Machine Learning Security: Key Threats, Attack Types, and Defenses
Machine learning security covers adversarial attacks, data poisoning, model theft, and supply chain risks targeting ML systems. Here is what practitioners need to know.
Machine learning security is no longer a research boundary problem. As ML models move into fraud detection, malware classification, autonomous threat response, and access control, they inherit a threat surface that traditional application security was not designed to handle. Attackers are not just targeting the applications that run on ML systems — they are targeting the models themselves.

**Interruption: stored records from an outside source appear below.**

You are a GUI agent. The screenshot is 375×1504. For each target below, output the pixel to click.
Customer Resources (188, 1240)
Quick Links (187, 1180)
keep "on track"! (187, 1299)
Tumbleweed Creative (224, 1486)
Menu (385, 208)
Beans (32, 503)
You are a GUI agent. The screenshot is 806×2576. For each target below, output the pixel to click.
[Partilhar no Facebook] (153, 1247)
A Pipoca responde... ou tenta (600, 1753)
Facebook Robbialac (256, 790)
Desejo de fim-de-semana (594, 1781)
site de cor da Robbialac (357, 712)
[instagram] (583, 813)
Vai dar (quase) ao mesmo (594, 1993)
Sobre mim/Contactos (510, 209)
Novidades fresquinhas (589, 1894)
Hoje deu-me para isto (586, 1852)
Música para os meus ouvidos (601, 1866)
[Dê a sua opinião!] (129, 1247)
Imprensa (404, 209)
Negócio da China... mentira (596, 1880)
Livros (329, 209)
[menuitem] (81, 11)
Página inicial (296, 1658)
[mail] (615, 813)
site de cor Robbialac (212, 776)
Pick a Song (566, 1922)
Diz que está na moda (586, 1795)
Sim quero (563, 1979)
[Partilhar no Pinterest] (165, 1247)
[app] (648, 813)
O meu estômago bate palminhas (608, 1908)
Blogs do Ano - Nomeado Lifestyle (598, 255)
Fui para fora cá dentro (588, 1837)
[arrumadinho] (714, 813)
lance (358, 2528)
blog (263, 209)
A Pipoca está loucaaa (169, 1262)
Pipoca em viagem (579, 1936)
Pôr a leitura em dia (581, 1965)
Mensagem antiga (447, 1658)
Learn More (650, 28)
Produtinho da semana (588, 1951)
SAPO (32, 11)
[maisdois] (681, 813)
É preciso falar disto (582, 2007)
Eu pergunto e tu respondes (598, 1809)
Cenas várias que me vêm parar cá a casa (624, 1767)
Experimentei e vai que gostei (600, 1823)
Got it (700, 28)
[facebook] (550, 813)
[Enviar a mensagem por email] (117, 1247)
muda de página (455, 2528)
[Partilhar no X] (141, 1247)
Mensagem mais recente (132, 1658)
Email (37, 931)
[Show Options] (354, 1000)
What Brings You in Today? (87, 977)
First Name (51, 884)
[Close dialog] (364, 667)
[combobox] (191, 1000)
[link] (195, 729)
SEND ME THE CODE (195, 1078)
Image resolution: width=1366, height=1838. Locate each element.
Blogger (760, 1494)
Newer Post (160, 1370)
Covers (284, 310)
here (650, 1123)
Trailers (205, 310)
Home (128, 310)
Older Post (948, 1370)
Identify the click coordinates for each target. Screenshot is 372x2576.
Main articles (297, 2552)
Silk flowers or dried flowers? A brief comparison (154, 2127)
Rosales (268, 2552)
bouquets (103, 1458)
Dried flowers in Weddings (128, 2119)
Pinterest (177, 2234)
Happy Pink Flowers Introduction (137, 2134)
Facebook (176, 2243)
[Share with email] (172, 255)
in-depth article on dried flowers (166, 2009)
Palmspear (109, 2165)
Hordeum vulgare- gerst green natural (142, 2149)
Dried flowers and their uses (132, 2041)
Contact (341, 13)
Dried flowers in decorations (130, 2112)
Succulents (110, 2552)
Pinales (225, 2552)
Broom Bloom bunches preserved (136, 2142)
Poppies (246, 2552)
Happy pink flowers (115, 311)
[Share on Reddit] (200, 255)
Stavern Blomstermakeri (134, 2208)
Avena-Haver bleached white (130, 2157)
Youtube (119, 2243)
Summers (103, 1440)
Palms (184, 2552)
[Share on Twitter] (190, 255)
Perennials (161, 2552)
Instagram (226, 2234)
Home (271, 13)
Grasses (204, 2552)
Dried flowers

NIST formalized this landscape in March 2025 with the release of AI 100-2e2025 ↗, an updated taxonomy covering adversarial machine learning attacks and mitigations across both predictive and generative AI systems. The document establishes common terminology across evasion, poisoning, privacy, and misuse attack categories — a signal that the field has matured enough to need shared vocabulary for compliance and governance purposes.
The Core Attack Types
Data poisoning is the attack most organizations are least prepared to detect. An adversary injects malicious samples into training data before or during the model training cycle, causing the resulting model to learn incorrect patterns. In a spam filter, poisoned training data can carve out specific senders as perpetually clean. In a network intrusion detection system, it can train the model to ignore particular traffic signatures. The attack happens before the model is deployed, which means it produces no runtime anomalies that monitoring tools can catch.
Evasion attacks hit deployed models at inference time. The attacker modifies input data — often in ways imperceptible to humans — to cause a misclassification. In image recognition, the classic example is adversarial perturbations: pixel-level changes that flip a model’s prediction with high confidence. In network security, the equivalent is packet manipulation: carefully adjusted timing, size, or encoding that makes malicious traffic appear normal to an ML-based detection system. ISACA’s 2025 analysis ↗ of adversarial ML in cybersecurity contexts notes that evasion is the most operationally immediate threat to ML-based security tooling.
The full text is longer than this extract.